After arriving by myself at Cornell and sitting through the long
process of waiting to find out what was wrong with our cat, the doctor and tech
came in and said that they needed to perform a CAT scan (really!! They actually
said that!) on my cat to find out if he had a brain tumor or a parasitic
infection. I asked how much it
would be and they said $2500. I
told them that I couldn’t afford $2500 for my cat and that I would have to talk
to my husband. They picked up a
phone in the little tiny room and suggested that I call him right now! So, awkwardly, while the two of them
stood in the room and listened, I told Mark what they said. He was quiet for a very, very long time
on the other end of the phone and he finally said “ok.” I hung up in shock and told the
Veterinarian that if they could just keep the cat overnight for observation, I
would call in the morning and let them know our decision. They agreed to try some sort of
antibiotic regiment that might also work and then gave me a phone number to
call through the night. I walked
out to the car with the empty pet carrier and went straight for the cell
phone. I picked it up and dialed
Mark’s number and when he said “hello there,” I started to blurt out at the top
of my lungs “ARE YOU OUT OF YOUR EVER LOVING MIND TO AGREE TO SPEND $2500 ON A
CAT??” And then I proceeded to ask
where we were supposed to get that kind of money and that the cat is just
staying overnight without the scan and on and on and on…blah, blah, blah.
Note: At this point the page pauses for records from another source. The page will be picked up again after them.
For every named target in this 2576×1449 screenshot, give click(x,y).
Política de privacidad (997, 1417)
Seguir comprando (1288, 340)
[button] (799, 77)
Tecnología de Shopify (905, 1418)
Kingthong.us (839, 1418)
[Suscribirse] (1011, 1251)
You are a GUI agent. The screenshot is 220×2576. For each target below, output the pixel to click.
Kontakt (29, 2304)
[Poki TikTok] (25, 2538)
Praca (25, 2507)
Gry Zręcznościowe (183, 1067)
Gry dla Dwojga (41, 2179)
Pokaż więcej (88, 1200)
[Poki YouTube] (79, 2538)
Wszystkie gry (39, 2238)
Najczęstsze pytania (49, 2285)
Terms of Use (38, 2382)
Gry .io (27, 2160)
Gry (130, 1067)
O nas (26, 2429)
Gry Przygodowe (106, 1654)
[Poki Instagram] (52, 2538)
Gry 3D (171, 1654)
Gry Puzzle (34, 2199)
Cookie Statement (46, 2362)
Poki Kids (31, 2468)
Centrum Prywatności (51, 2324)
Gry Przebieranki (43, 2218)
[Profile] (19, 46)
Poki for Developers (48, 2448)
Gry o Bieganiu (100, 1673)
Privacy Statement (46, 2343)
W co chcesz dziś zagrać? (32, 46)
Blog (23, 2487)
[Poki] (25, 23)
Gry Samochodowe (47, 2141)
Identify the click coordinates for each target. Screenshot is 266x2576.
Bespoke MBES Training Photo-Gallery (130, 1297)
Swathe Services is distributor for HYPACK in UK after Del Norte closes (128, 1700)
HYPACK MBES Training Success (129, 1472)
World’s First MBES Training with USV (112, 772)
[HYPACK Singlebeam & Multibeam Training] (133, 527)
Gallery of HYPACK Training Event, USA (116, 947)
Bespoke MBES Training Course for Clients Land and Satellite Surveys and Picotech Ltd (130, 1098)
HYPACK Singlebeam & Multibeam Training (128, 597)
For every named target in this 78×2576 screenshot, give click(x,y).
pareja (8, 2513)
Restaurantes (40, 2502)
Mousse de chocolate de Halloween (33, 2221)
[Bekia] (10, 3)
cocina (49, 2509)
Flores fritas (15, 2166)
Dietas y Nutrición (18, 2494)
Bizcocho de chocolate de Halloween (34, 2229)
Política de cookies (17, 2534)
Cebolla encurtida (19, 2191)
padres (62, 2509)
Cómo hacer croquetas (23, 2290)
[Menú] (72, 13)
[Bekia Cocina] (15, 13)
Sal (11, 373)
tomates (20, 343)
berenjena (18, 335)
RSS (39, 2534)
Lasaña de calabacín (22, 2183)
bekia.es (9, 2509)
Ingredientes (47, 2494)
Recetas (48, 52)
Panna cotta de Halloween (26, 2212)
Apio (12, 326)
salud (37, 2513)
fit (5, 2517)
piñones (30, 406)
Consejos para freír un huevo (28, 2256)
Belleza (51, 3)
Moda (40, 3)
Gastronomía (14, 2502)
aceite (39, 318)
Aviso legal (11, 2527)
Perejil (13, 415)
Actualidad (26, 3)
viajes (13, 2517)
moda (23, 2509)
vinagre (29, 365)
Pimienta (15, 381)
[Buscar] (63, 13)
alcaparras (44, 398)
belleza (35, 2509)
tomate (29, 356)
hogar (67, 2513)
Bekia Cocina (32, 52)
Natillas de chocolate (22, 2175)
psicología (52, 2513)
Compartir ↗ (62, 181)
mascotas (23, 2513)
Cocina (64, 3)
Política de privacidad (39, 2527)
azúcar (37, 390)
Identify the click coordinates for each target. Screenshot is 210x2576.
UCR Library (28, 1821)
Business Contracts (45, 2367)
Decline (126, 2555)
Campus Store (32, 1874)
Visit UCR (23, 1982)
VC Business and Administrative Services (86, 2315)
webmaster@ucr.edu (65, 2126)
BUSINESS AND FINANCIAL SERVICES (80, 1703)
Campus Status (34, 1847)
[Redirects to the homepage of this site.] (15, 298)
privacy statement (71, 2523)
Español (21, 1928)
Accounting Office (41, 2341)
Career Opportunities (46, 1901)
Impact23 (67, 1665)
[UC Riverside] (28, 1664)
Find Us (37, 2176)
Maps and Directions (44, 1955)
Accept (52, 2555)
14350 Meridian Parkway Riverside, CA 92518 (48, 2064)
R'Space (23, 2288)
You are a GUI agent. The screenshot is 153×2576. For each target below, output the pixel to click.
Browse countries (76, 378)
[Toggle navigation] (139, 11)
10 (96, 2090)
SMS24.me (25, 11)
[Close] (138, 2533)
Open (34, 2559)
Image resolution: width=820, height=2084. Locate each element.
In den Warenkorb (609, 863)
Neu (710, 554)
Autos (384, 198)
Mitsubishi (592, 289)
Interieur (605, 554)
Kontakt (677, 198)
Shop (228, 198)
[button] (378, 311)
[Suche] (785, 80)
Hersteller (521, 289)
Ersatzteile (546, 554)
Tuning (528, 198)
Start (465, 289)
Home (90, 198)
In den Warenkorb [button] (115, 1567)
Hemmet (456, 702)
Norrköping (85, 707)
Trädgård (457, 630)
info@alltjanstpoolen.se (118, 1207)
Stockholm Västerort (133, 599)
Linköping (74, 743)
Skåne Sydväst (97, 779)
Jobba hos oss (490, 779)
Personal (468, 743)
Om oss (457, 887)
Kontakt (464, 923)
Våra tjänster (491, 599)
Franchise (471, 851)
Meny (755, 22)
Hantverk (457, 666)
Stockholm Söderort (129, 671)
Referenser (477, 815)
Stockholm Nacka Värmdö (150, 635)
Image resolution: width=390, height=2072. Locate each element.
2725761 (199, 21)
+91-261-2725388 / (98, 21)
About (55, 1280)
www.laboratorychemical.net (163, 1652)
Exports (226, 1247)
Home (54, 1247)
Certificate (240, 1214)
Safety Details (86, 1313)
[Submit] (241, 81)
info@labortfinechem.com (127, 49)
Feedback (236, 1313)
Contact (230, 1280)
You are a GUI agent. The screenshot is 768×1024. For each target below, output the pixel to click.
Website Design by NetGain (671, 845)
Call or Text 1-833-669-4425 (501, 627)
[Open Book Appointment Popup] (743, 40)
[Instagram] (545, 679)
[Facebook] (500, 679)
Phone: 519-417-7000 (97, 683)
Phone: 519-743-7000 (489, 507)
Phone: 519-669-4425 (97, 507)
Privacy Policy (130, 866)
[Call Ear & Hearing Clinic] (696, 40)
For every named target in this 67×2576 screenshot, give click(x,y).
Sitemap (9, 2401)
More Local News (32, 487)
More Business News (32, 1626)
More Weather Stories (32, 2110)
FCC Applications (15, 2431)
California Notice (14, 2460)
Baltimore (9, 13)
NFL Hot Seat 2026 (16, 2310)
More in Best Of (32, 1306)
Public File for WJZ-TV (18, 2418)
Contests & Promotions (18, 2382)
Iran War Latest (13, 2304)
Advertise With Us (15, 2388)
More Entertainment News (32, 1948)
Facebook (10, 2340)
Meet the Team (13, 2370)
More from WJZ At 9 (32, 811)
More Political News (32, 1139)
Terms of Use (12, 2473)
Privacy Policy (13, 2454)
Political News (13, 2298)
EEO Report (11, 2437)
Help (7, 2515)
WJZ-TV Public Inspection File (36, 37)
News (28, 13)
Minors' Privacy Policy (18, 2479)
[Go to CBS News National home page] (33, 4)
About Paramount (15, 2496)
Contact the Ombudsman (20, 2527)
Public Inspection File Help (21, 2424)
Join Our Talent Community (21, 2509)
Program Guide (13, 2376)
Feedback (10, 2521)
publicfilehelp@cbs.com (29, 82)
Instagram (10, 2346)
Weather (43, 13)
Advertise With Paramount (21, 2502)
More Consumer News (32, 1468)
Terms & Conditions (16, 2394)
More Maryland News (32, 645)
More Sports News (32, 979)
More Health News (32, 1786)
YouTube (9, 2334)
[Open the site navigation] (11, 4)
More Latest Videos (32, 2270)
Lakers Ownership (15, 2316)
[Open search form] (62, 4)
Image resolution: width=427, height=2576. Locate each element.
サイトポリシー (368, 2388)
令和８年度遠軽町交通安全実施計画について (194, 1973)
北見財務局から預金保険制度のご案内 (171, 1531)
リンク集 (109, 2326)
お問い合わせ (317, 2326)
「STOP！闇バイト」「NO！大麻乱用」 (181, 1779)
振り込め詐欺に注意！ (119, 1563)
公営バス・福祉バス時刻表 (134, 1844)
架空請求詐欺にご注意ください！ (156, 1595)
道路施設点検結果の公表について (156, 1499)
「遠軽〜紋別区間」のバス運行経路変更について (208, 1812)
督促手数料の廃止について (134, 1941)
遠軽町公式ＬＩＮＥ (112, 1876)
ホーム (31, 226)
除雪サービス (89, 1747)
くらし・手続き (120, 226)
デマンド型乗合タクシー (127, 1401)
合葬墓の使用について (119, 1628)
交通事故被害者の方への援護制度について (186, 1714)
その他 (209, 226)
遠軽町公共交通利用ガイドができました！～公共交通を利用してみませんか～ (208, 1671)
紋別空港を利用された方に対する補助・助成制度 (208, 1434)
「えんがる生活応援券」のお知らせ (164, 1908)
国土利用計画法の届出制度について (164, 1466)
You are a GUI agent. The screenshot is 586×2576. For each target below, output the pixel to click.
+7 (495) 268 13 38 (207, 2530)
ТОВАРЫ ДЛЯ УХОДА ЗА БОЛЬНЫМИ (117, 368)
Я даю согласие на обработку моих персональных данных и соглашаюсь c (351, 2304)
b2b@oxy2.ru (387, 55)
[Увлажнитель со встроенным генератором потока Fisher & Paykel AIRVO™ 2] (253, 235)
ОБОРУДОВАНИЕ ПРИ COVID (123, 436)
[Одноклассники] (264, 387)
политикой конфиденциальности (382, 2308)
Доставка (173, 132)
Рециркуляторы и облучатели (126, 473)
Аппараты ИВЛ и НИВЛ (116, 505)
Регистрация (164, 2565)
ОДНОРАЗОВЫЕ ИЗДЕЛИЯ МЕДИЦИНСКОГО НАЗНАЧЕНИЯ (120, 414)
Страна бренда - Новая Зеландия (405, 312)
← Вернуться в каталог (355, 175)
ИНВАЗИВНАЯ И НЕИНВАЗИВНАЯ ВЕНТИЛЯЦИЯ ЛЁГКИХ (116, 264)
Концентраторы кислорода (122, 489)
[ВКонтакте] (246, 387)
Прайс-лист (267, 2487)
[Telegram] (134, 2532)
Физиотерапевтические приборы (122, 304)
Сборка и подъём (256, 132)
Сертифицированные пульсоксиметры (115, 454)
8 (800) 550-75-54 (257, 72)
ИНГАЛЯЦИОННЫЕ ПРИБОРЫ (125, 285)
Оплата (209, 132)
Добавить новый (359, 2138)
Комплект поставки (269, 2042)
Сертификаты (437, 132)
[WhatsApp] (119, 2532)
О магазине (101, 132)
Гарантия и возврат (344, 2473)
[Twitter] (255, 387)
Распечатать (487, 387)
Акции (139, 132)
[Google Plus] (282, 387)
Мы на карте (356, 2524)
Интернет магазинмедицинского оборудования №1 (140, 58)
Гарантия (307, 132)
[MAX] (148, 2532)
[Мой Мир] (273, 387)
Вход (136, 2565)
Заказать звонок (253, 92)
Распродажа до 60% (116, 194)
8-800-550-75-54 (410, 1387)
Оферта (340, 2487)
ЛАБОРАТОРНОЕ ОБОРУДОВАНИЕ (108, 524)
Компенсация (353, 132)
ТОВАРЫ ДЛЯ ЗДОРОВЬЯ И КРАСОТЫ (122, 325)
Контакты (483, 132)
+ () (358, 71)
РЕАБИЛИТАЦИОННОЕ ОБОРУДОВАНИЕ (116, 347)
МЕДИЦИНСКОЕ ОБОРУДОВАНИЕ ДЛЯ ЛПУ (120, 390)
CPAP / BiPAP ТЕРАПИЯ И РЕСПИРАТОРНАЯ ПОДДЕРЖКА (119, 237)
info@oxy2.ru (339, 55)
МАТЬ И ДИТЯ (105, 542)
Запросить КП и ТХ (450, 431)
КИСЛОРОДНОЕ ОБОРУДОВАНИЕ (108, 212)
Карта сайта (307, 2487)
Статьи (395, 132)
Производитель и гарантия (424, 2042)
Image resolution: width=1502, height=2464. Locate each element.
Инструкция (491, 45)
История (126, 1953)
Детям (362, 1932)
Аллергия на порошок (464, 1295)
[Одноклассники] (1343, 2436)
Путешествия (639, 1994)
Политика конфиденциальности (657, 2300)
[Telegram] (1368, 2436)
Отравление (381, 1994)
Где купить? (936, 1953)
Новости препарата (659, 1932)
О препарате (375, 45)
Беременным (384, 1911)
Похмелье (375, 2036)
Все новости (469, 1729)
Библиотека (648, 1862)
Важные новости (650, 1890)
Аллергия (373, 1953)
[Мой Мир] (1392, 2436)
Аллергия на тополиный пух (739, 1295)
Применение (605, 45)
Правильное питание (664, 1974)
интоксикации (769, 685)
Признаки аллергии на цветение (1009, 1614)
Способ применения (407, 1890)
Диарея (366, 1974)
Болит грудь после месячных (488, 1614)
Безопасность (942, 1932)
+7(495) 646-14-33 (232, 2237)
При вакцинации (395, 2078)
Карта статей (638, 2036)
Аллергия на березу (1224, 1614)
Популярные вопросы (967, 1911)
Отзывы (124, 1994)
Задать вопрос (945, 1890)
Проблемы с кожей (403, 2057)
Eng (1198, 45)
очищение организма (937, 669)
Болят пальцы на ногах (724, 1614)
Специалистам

Finally, after all of my spewing, Mark
calmly said “when you left the house, you said everything you love gets taken
away, and I didn’t want to put a price on saving something you love.” He said “what was the right answer in
this situation?”
All of a sudden, I realized that Mark didn’t want to spend the
money either, but he loved me enough to sacrifice every dime he had to make me
happy. The cat actually recovered without the scan and has some
neurological symptoms, but hey, he lives here and we can handle that. What I learned that day was you can’t
put a price on love, but you can put a price on a vet bill! I miss you tremendously Mark Searle…
I too lost my husband 8 years ago. If you sit quietly, close your eyes, you will feel his presence. They never ever really leave us. The love and their spirit remain within us.